■ Task requirements ■
a) Answer these from the Snowflake external functions text:
(i) What is the stated default value?
(ii) Which privilege must a role have on an external function to execute it?
(iii) Which HTTP headers does Snowflake set when compression is used?
b) Write the next part of the Snowflake external functions text, starting after its final line.
---------- Document extract
The Amazon AWS API Gateway automatically compresses/decompresses requests. For more information about Amazon API Gateway compression and decompression, see: https://docs.aws.amazon.com/apigateway/latest/developerguide/api-gateway-gzip-compression-decompression.html

For information about compression and decompression for other cloud platform proxy services, see the documentation for those cloud platforms.

Default: The default is AUTO.

Usage Notes

  • To execute an external function, a role must have USAGE or OWNERSHIP privilege on the external function.

  • When compression is used, Snowflake sets the HTTP headers “Content-Encoding” and “Accept-Encoding”.

  • On AWS, external functions require regional endpoints. For details, see Amazon AWS API Gateway.

  • The argument type(s) and the return type cannot be GEOGRAPHY.

Examples

The following example shows a CREATE EXTERNAL FUNCTION statement that is called through an Amazon AWS API Gateway proxy service:

create or replace external function local_echo(string_col VARCHAR)
--------------------
---------- Supplied records
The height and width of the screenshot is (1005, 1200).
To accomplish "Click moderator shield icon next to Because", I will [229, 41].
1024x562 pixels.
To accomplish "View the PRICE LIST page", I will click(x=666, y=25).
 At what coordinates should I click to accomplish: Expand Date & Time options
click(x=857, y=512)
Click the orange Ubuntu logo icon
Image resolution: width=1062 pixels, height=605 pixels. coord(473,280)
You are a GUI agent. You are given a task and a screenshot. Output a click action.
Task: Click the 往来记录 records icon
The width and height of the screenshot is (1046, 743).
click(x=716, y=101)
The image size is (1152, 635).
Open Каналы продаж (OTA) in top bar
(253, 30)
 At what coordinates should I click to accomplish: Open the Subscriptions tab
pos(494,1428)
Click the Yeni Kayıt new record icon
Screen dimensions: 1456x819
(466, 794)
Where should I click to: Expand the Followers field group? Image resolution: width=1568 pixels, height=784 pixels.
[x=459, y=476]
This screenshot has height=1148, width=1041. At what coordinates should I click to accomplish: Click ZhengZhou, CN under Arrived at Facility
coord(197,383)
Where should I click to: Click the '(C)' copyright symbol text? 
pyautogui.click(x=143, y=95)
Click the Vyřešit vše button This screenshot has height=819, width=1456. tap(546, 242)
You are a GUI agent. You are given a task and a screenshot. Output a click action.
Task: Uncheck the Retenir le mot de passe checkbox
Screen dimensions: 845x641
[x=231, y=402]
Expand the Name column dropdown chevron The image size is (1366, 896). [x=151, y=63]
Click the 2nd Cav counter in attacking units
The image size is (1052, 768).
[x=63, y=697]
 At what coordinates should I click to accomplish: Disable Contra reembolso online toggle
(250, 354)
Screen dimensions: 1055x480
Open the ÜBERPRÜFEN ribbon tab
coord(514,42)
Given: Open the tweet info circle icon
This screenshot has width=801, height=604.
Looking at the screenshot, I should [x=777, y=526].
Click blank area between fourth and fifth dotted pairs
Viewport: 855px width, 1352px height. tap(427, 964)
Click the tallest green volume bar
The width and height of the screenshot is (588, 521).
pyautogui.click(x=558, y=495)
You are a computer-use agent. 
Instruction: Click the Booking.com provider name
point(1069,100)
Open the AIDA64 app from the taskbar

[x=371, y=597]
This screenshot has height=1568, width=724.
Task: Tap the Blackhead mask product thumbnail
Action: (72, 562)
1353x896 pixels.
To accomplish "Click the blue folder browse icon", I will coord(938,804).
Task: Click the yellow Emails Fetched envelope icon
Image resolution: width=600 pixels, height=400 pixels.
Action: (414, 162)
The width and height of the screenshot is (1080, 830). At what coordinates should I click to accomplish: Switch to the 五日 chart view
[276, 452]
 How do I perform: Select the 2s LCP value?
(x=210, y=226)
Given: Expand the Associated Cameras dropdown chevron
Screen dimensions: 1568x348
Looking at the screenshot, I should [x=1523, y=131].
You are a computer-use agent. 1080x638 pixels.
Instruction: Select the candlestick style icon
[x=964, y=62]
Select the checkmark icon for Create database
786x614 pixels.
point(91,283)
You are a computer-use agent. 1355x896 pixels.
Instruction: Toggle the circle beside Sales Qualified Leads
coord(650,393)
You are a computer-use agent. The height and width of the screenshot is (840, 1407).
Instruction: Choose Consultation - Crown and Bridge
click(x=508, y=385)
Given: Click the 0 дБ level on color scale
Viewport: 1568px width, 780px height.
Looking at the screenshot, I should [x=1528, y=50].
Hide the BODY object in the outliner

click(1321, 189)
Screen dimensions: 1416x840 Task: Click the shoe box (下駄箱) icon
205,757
--------------------
■ Answers to the exercises ■
a)
(i) AUTO
(ii) USAGE or OWNERSHIP
(iii) "Content-Encoding" and "Accept-Encoding"

b)
    returns variant
    api_integration = demonstration_external_api_integration_01
    as 'https://xyz.execute-api.us-west-2.amazonaws.com/prod/remote_echo';

In this example:

  • local_echo is the name called from a SQL statement. (E.g. you can execute SELECT local_echo(varchar_column) ...;.)

  • string_col VARCHAR contains the name and data type of the input parameter(s). An external function can have 0, 1, or multiple input parameters.

  • variant is the data type of the value returned by the external function.

  • The name demonstration_external_api_integration_01 is the name of the API Integration created earlier in the CREATE API INTEGRATION statement.

  • The URL ‘https://xyz.execute-api.us-west-2.amazonaws.com/prod/remote_echo’ is the string that identifies the proxy service and resource. An HTTP POST command is sent to this URL.